The cheers went up and the standards were raised to the sky. But since only the backs of the audience members could be seen, an entranced mind could slip: perhaps those signs weren’t really for Barry Goldwater at all. It was, David Broder and Steve Hess would write, “the most successful national political debut since William Jennings Bryan electrified the 1896 Democratic Convention with the ‘Cross of Gold’ speech.”

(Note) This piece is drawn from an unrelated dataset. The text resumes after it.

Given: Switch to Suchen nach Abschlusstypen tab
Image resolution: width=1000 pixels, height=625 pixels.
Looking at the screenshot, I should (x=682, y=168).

On the coffee table of the kind of sophisticate who had no interest in tuning into the rantings of yet one more irrelevant right-wing crank that night, there might have sat the November issues of Playboy and Esquire. Playboy had an interview with George Wallace, who, asked if his campaign would soon be forgotten, replied, “That may be the case as far as I’m concerned. But the attitude of millions of people toward the trends in the country will not be forgotten.” Esquire, meanwhile, had two articles on the Republicans: Norman Mailer on Barry Goldwater and the July convention (“The iron power of the iron people who had pushed him forth—as echoed in the iron of the Pinkertons on the 14th
and 15th Floor—now pushed forth over the nation an iron regime with totalitarianism seizing the TV in every frozen dinner”), and Rowland Evans and Robert Novak on the journey that had brought Richard Nixon to the pitiable irrelevancy in which he now found himself. “Each of his carefully calculated moves in 1964,” they wrote, “was followed only by his own further political destruction.” The piece was illustrated by a drawing of a smiling, unsuspecting Nixon being taken down by a wrecking ball. The epigram was from the poet Dante Gabriel Rossetti: “Look in my face: my name is Might-have-been; I am also called No-More, Too-late, Farewell.” Evans and Novak were the savviest judges of political horseflesh in Washington. They were also glorified gossips, perforce only as good as their sources, and they didn’t burn bridges lightly. When they delivered a body blow like this, you could be sure the horse they were flogging was as good as dead.
In that case Richard Nixon was one mighty busy corpse.
The RNC put Nixon on TV live from Cincinnati the day after the Reagan speech. No jump cuts, no dolly shots, no Cross of Gold: just that familiar rumble, the plodding, algebraic exposition of points A, B, and C; lots on the glories ushered in by eight years of Republican rule from 1953 to 1960; much more on those embarrassments Lyndon Johnson and Hubert Humphrey—and, in the last paragraph, a passing mention of the man on whose behalf he spoke. Two nights earlier, before 18,000 screaming conservatives at Madison Square Garden, Nixon had taken a full six minutes and thirty-two seconds to introduce Goldwater. Two days before that he had spoken for Goldwater in Watertown, South Dakota, and Fargo, North Dakota. The day before that it had been Houston and Roswell, New Mexico. October 22, 21, 20, and 19 had brought him to Tulsa, Denver, and Casper; Lincoln, Nebraska, and Pratt, Kansas; Enid, Oklahoma, and Augusta and Presque Isle, Maine; and Manchester, Hartford, Syracuse, and Stamford. He was on his way to deliver 156 speeches for the ticket in thirty-six states. It was his new master plan.